前回は、英雄ペルセウスの誕生について書きました。
ペルセウスの逸話として有名なのが
- メデューサ退治
- アンドロメダ救出
あたりだと思います。
今回は退治されたメデューサのことも、もう少し掘り下げておきたいな。と思って、メデューサのことから書いていきたいと思います。
メドゥーサについて
メドゥーサといえば魔力を持つ目を持ち、その目を見たもの(厳密には直視)は石になってしまう。そんな化け物として有名ですよね。
ケルト神話にもバロールという、視線で相手を死に至らしめる怪物がいました。
他にもバジリスクとか、コカトリスとかカトブレパスなど悪意を持って相手を睨みつけることで呪いをかける、所謂「邪視」という能力をもったモンスターの伝承は多いです。
髪の毛は無数の毒ヘビで猪の歯を持ち、下半身が蛇体で、美しくも恐ろしい姿というイメージなんですが、元々がそうであったわけではありません。
元々は美しい娘だった
見出しのとおり、メドゥーサはもともとは美しい娘でした。
そんな美しさに目をつけたポセイドンは、彼女をアテナの神殿に連れ込んで交わりました。
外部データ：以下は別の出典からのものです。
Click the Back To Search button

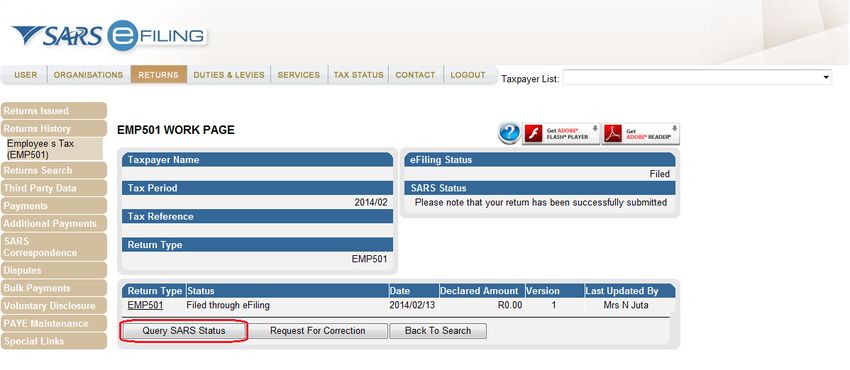click(x=438, y=330)
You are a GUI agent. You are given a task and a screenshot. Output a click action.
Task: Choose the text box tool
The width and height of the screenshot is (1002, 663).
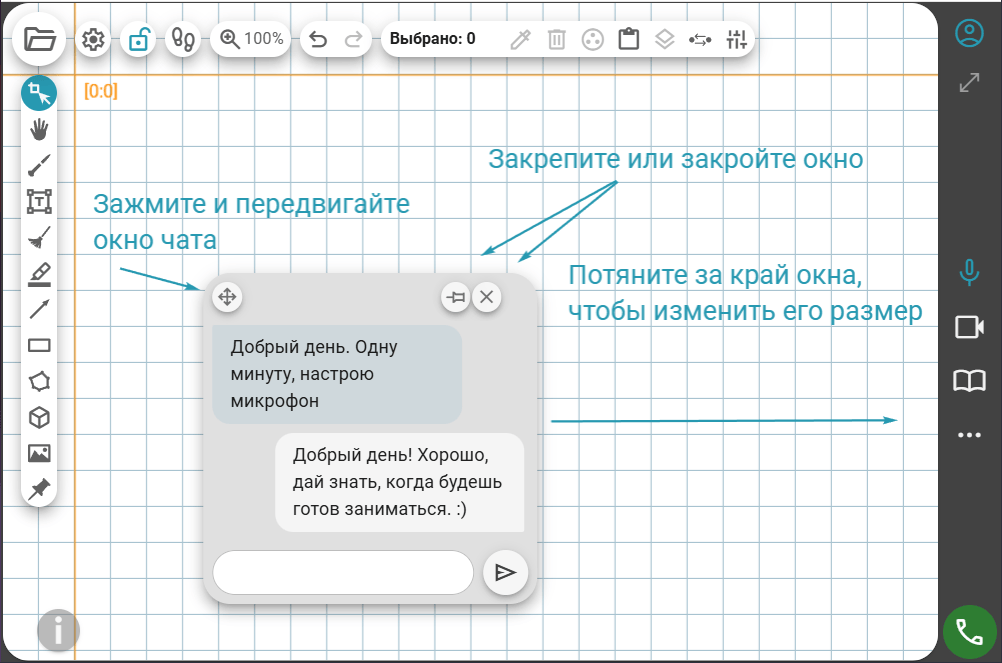pos(39,201)
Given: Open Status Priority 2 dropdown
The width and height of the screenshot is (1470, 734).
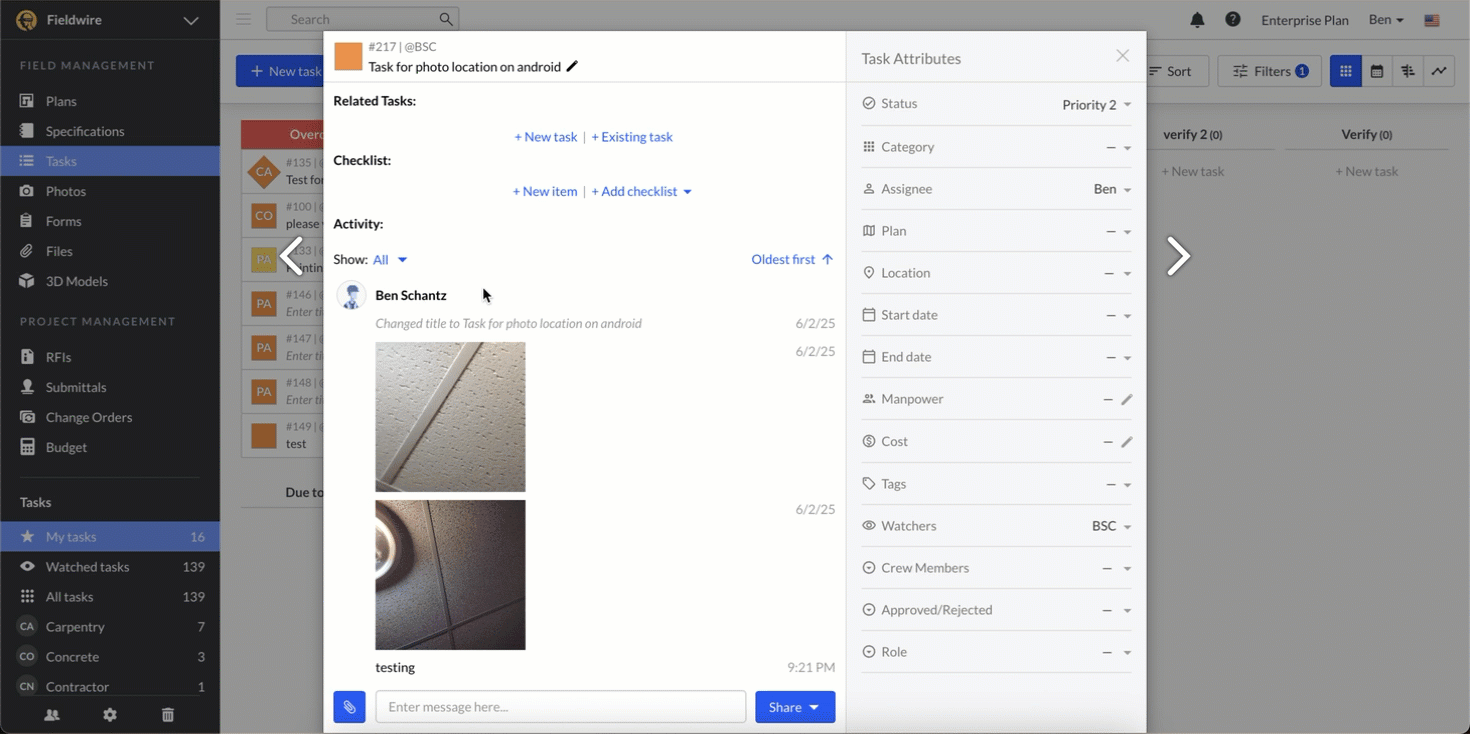Looking at the screenshot, I should (x=1096, y=105).
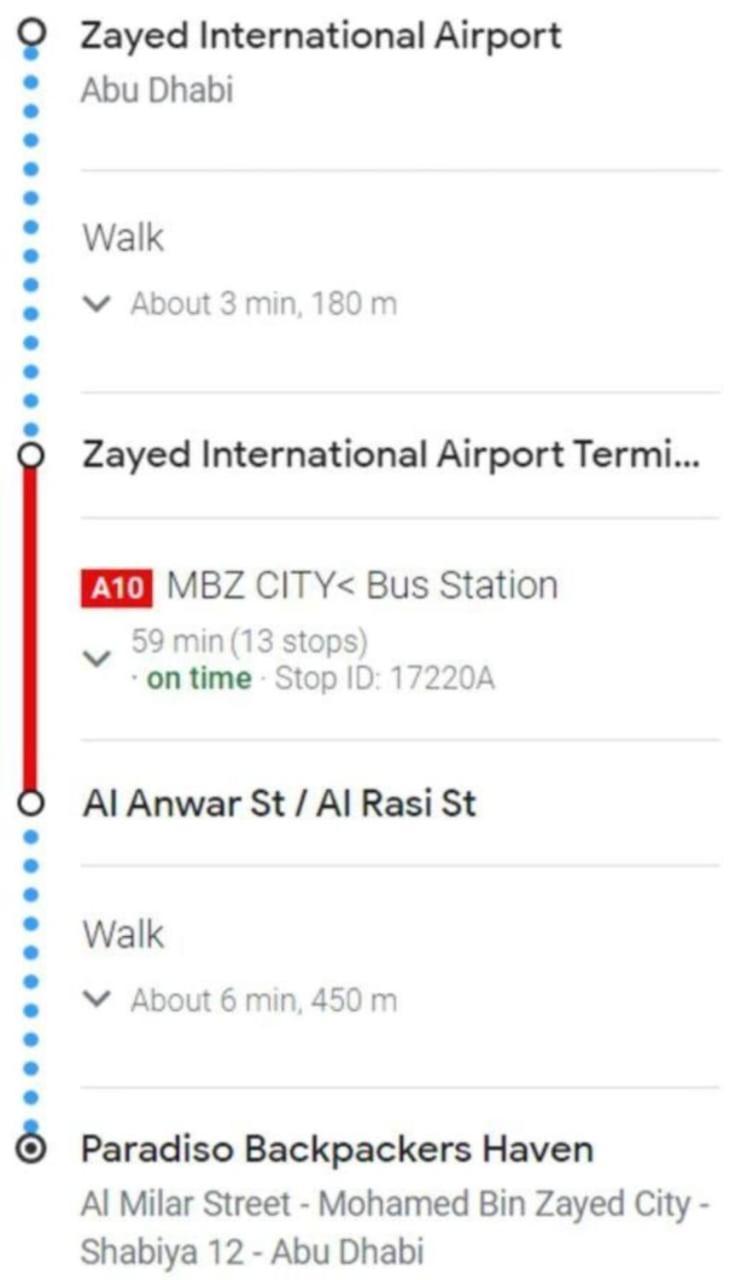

さらっと書いたけど、ポセイドンもゼウスに負けず、好色者ということを以前の記事で書きました。
これに怒ったのがアテナ。
本来はポセイドンに報復するのが筋なのですが、アテナにとってもポセイドンは強大で恐れ多い存在でした。
そこで、アテナがとった行動は!
アテナに化け物にされてしまう
見出しのとおり、哀れメドゥーサは化け物に変えられてしまいました。
これに抗議した姉のステンノーとエウリュアレも同じく化物にされてしまいました。
八つ当たり!?と、とれなくもありませんが、別説によるとアテナと美を競った時に自慢の髪を蛇に変えられた。という説もあるみたいです。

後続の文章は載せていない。